Styptic powder (commonly known as ‘kwik-stop’) can be used to make blood clot quickly. While it shouldn’t be used on larger flesh wounds – it burns quite a bit when applied – it can be very useful for minor wounds like toenails that are bleeding after being broken or worn down on a walk. Just pour a little bit of the powder from the bottle into the lid, set the lid down on the ground while still holding it steady, and use your other hand to press your dog’s toenail into the powder.

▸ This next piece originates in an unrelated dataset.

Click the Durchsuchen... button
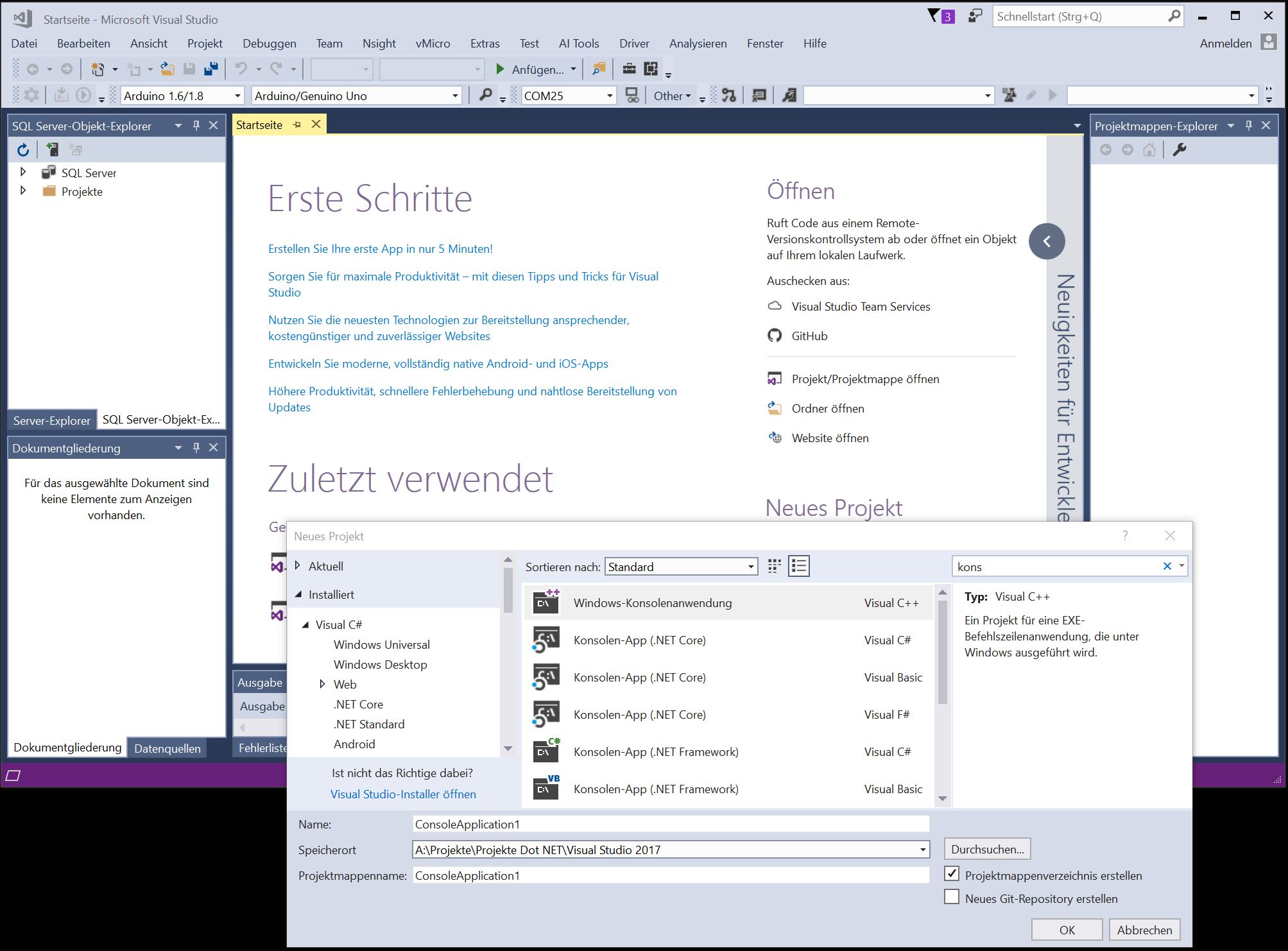This screenshot has width=1288, height=951. point(987,849)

Benadryl (Diphenhydramine)

These antihistamine tablets can be used in cases where your dog is having an acute allergic reaction to something they have recently encountered – they may become extremely itchy, or they may have received an insect bite or bee sting. Always confirm dosage with your veterinarian before including this medication in your kit; the correct dose depends on the dog’s weight, and a typical recommended dose is 2 mg/kg of body weight given every 8 hours to start.

Small Bag of Treats

A sealed bag of treats is a great addition to your canine emergency kit (as long as you keep the expiry date in mind, and freshen up your stash every once in a while!). Treats can serve as a distraction if you need to do something a little uncomfortable or painful, as well as providing a little comfort once you’ve got the situation back under control. They can also be used to lure your dog away from a dangerous area, or entice them to drop whatever they have in their mouth if they’ve gotten into something they shouldn’t.

Slip Lead

Keeping a slip lead in your canine emergency kit can sure be handy in a pinch. These are the leashes that don’t require a separate collar – the leash forms its own loop at the bottom to slide around your dog’s neck. If your dog’s regular collar breaks or they slide free from it, a slip lead can be a quick and easy way to get them back under control. This can also come in handy if you come across a wayward pup in your travels – it’s much easier to keep them close while you have a chance to find their family if you can keep them tethered!

Pillowcase

One thing that you might not think to have in your canine emergency kit is a pillowcase! You can also add a blanket or towel depending on the amount of space you have, but even in a small kit a pillowcase can be quite compact. This material can be used to pack a large wound, to wrap or carry items, and can even serve as a sling or harness if you need to help support your dog if they are not able to walk on their own – just roll the pillowcase into a long tube and slide it under your dog’s hips, holding the two ends above their back to support their hind end.

Emergency Vet Contacts

Last but not least, having a reliable list of contacts at the ready is key in an emergency. Know where the nearest help is available for your dog during the day and after-hours; having several options if you are lucky to live in an area that has multiple emergency hospitals is even better. Consider adding in the numbers for pet poison control, your local animal controls or rescue groups, and any organizations that assist with lost or missing pets.

Having these items easily accessible ensures that you’ll be able to actually find and use them if a situation arises. Choose a collection of items that can be packed neatly into a container and stored in your car, and let family members know that the kit exists and what it holds. Mark on your calendar every few months to go through the kit and replace any used or expired items, and consider any additions you might want to make.